> _TO DO_
**A.** Can you return everything in the post about the gay gene study from "So recently, a" down to "thing. Source .", copied word for word?
**B.** How would you translate this sentence from the post about the gay gene study into Spanish: "The cool thing is that this time, they actually bothered to try and see if they could predict someone's sexuality."?

> _TEXT UNDER STUDY_
□ □ □

So recently, a new study came out about the "gay gene" and like usual, most of it said it's a complex issue that we haven't thoroughly investigated, that sexuality isn't 100% environmental or 100% genetic, blah blah blah, the same old thing. Source .
The cool thing is that this time, they actually bothered to try and see if they could predict someone's sexuality. Now, remember a few weeks ago. when I brought up A.I. rights and machine learning? Well it's a good thing you all had a crash course, because they actually used a machine learning algorithm called FuzzyForest to develop some sort of "gaydar".
If you need a refresher (and I KNOW I'll get corrected on this, so I apologize in advance for any inaccuracy and preemptively agree with any corrections that are actually correct) machine learning algorithms are basically programs that let a computer program itself with a purpose in mind. In this case, they gave the computer a list of data for 47 pairs of twin, with data for the person's sexuality and 400,000 epigenetic markers (which "latch onto DNA and help turn genes on or off"). The computer basically took that data and made "hypotheses". These "hypotheses" start off simple and inaccurate like, "if marker 77772 is X then the person is not straight". However, some are more accurate than others, so it builds off those to develop more complex and more accurate "hypotheses" like "if X applies to markers 22 and 10 but not 12 and 14 but only while 55 unless 15 and 16 and 15 but not 33 (unless of course 99 and 199)… ect."

□ □ □

> _RECORD SET_
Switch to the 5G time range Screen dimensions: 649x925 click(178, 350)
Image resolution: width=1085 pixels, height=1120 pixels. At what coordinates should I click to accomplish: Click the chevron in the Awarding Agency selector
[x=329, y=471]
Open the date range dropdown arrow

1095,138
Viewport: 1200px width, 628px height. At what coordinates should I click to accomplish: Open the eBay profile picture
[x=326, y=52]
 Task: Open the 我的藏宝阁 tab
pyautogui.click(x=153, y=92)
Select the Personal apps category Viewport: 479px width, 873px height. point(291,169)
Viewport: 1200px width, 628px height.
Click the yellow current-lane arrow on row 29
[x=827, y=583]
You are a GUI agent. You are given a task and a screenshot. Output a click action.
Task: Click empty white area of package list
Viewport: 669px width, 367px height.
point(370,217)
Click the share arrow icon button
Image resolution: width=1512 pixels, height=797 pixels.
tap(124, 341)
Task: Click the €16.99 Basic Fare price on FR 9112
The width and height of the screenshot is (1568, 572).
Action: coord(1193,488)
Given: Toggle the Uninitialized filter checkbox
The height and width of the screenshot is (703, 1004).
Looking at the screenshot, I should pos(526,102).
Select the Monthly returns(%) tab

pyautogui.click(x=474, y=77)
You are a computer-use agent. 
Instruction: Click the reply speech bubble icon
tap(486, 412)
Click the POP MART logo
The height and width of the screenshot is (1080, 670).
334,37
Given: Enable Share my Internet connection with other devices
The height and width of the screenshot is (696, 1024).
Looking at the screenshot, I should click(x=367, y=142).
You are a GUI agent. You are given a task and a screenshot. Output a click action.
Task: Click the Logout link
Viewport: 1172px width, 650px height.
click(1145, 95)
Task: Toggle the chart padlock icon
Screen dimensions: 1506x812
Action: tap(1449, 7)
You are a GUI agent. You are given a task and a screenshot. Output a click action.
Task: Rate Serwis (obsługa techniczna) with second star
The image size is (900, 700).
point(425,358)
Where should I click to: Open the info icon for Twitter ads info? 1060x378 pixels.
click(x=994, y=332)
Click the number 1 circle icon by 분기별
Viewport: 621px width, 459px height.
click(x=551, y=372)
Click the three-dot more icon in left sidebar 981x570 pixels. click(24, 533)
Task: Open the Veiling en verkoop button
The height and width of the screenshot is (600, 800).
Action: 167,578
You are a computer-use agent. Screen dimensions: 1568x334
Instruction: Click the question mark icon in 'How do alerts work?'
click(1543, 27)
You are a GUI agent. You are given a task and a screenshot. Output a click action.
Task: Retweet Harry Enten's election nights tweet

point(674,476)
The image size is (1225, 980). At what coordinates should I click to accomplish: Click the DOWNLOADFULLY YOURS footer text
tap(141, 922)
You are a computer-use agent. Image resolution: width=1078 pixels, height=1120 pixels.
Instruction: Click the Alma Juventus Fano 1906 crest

□ □ □

> _REPLIES_
**A.**
So recently, a new study came out about the "gay gene" and like usual, most of it said it's a complex issue that we haven't thoroughly investigated, that sexuality isn't 100% environmental or 100% genetic, blah blah blah, the same old thing. Source .

**B.** Lo interesante es que esta vez realmente se tomaron la molestia de intentar ver si podían predecir la sexualidad de alguien.